With some private colleges charging up to $220,000 (room and board) over four years and fewer students actually graduating in only four years, are these institutions providing enough intellectual stimulation and development for the dollar spent? You might remind me that there are scholarships and grants that may reduce the student’s cost - but this simply means that somebody else is paying the tab. A few might even suggest that college is worth it at any price.

Some are just not ready to take on certain subjects when they are 18-22 years old, so I suggest that college might be better after a year or two of another experience immediately after high school (like work, starting a business or living overseas and learning another language). If a student is not at all interested in learning about the basics of logic, the minimum sample size of a statistically significant set, or how best to put one’s hypothesis into words, then that individual is unlikely to retain much from simply hanging around the classroom as the discussion takes place around him.

The classroom model is an old and expensive model for learning. And this is still very much today’s college model. Not to mention that at many prestigious universities the instructor is an assistant and not the full professor. The full professor (who is advertised, sometimes misleadingly as the instructor) is not teaching on a daily basis because she is actively engaged in research or writing rather than daily classroom work.

I clearly accept the notion that college has value but its value depends on what one studies and what one pays for the experience. And like other investments that require resources and time, one should be searching for an excellent payback for a smaller outlay. Cost matters and as long as college costs and investment return go unquestioned (like buying a home was just a few years ago) then the cost will continue to inflate dramatically, and our politicians will fight back with more subsidies rather than questioning or changing the basic model.
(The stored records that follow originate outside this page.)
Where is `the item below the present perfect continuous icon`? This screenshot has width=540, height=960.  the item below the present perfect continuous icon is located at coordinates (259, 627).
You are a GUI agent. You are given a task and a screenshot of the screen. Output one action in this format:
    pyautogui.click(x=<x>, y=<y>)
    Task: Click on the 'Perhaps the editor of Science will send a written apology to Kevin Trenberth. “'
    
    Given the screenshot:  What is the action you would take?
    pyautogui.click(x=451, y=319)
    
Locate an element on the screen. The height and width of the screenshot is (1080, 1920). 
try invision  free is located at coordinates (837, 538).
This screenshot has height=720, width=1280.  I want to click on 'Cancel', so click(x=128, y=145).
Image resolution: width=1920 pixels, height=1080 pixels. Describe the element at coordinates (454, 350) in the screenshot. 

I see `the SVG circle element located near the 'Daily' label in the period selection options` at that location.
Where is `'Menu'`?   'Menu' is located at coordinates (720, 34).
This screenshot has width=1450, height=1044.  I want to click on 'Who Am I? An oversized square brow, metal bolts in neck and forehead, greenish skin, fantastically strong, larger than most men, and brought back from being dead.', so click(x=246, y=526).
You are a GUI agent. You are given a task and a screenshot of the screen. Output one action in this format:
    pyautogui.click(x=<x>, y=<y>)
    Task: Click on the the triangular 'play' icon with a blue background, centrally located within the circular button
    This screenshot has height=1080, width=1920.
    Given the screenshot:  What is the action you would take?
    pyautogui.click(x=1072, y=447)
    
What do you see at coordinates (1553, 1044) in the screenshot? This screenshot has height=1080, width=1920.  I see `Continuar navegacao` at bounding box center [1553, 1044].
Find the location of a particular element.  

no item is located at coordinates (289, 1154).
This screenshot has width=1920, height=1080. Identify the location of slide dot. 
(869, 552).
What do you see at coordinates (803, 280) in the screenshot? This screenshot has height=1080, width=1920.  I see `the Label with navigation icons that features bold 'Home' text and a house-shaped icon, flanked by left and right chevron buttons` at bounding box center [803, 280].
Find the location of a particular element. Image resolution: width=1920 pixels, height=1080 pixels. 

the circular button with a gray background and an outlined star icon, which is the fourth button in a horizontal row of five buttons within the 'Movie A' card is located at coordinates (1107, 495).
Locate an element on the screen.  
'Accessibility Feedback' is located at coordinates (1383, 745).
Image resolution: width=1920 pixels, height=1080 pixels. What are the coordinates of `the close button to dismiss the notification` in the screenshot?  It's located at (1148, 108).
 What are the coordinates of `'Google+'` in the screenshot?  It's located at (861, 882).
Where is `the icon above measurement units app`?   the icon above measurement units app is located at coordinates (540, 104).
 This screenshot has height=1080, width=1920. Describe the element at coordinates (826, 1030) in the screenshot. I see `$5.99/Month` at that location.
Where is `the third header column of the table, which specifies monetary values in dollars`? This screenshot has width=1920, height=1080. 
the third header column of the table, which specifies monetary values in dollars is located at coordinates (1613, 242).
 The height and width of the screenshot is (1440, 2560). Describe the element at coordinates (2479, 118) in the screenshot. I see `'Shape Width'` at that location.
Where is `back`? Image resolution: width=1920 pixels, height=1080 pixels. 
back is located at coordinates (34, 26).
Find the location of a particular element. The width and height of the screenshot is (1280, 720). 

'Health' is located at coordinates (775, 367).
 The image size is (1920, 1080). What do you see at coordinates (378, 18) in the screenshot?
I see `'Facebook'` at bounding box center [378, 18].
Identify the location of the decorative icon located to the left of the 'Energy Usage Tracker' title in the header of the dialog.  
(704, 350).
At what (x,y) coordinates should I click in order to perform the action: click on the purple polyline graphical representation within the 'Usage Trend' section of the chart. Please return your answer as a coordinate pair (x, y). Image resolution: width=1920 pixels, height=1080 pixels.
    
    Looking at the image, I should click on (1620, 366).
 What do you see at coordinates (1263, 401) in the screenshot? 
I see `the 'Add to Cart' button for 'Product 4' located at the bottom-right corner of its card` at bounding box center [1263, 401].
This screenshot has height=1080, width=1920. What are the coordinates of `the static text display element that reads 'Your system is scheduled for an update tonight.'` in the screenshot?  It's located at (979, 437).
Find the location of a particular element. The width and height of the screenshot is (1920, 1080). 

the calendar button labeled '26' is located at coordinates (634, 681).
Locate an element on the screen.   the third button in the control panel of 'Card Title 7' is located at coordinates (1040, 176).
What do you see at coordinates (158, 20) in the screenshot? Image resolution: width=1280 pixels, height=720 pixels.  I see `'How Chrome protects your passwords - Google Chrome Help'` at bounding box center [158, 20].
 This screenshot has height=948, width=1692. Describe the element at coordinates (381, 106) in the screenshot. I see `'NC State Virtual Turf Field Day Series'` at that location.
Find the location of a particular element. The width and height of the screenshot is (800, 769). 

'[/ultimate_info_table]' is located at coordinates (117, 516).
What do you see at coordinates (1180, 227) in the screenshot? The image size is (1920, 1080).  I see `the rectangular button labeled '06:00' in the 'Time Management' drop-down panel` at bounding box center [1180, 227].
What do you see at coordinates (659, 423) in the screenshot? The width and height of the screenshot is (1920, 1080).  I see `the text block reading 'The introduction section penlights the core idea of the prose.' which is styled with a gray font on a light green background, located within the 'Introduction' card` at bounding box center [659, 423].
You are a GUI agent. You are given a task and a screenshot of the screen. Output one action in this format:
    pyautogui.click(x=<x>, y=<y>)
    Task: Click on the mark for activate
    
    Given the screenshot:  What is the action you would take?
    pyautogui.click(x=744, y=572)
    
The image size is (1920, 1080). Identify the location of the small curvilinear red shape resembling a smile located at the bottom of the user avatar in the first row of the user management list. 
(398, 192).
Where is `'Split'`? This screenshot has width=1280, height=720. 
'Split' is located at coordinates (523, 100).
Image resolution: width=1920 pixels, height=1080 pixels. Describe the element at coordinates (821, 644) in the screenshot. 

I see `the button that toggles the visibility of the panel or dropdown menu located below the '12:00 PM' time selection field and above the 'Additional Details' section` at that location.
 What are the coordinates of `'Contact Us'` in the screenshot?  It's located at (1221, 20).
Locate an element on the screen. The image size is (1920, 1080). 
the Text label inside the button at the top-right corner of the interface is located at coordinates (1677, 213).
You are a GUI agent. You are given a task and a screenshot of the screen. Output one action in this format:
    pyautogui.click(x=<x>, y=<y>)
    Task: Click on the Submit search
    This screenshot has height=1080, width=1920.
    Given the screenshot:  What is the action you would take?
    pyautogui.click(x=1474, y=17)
Critical thinking matters. Logical thought matters. The ability to express oneself both in writing and in speech matter. But cost also matters. And setting up oneself so that you can earn a decent living in tomorrow’s world really matters.

College is one of many paths from adolescence to independence but today too many Americans blindly assume that college is a must, and an investment that will pay dividends at any price.

Accepting the college investment in all circumstances and at any cost especially when one goes deep into debt for an interesting but non job-producing major (Ethnomusicology, Sociology, Medieval History, French Poetry) needs far more questioning. And not just for your friends’ kids but your children as well. College is just one of many options that the young may consider and the choic needs to be questioned critically and compared to the alternatives on a student by student basis.

The questions they ask?

Just received from a friend....

The graduate with a science degree asks, "Why does it work?"
The graduate with an engineering degree asks, "How does it work?"
The graduate with an accounting degree asks, "How much will it cost?"
The graduate with an arts degree asks, "Do you want fries with that?"